India finds bond market hard to tame
on September 27, the Indian government had some very good news for those interested in sovereign bonds. it announced that its borrowing would remain unchanged at ₹12.04 lakh crore. that is, it won’t be borrowing any more money for the rest of this financial year. further, it will subsume the ₹84,000 crore loan needed for providing GST compensation to states within the residual market borrowing.
in normal times, this would have been a spur for bond yields to cool down. but several local and global factors have them on an unsure footing.
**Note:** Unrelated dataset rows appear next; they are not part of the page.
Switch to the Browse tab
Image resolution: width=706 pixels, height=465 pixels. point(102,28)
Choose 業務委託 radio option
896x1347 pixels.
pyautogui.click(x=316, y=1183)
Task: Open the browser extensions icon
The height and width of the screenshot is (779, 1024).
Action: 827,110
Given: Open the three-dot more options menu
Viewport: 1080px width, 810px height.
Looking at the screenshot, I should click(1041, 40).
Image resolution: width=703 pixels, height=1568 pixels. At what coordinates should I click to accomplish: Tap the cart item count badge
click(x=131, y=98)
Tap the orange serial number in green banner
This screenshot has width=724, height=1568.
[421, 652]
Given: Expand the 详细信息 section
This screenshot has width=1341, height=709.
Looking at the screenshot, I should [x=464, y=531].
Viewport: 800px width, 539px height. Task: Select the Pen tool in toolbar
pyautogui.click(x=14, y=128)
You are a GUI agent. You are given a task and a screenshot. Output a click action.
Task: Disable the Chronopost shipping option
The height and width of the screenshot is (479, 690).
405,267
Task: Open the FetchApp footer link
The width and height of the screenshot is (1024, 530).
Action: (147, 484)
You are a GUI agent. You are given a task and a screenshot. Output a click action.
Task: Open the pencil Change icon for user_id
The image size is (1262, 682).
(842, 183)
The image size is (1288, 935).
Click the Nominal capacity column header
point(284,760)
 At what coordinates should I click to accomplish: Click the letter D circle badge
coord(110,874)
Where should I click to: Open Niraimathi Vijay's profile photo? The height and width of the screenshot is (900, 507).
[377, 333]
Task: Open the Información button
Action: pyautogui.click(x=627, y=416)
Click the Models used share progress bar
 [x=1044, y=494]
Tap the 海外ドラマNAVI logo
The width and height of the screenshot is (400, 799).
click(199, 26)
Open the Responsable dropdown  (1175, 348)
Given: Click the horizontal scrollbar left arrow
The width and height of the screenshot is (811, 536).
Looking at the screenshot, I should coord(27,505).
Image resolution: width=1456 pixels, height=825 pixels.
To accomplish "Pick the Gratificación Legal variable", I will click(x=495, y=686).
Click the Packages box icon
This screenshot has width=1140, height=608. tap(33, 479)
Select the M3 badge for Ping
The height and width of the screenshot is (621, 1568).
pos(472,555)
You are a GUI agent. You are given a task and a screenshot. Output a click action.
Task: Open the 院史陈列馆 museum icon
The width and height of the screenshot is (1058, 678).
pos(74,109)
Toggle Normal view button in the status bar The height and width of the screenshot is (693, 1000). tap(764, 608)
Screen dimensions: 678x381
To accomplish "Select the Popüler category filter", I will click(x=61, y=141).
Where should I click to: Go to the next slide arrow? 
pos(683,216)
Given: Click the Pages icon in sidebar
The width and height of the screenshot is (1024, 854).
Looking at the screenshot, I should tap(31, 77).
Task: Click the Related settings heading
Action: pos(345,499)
first, let’s understand how the government raises debt. typically, it’s by issuing long-term bonds over 5-year, 10-year, 15-year or longer periods. a bond is essentially an ‘IOU’ from the government, ie. an assurance that the borrowed amount will be repaid at the end of that term along with the interest offered. now, depending on the terms of issuance, these ‘sovereign’ bonds can be purchased by businesses, individuals, and even foreign institutions or direct investors. they also often come with certain tax benefits and fairly lucrative yields in order to encourage more people to lend to the government.
another thing to remember is that bond prices and bond yields are inversely proportional. the higher the bond price, the lower its yield and vice-versa.
the basic principle of supply and demand applies here too. if a government is increasing its borrowing, it will have to issue more bonds. thus, the supply of bonds increases, and their price falls. consequently, bond yield increases. a higher yield implies a greater burden on the government to pay back in the future.
now, with the government saying it will not be borrowing further in FY22, one would expect the supply of bonds to reduce, their price to increase, and yield to drop. but it appears that might not happen.
a significant amount of sovereign bonds fall in the 10-to-14-year maturity period. their share of overall government borrowing is expected to drop from 46% in FY21 to 44% in FY22. the shortfall and plenty of the remaining share will be fulfilled by the supply of state development bonds and even corporate bonds. (yes, the central government isn’t the only issuer of bonds.) their yields are expected to remain fairly stable or at least not fall steeply anytime soon.
further, the announcement on no further borrowing largely applies to five-year bonds. thus, even if yields are to fall, they will impact a much smaller portion of the overall bond market.
another factor is that the government’s plan depends on the success of its ₹1.75 lakh crore divestment plan. any shortage there, and it could be forced into borrowing again, pushing yields upward.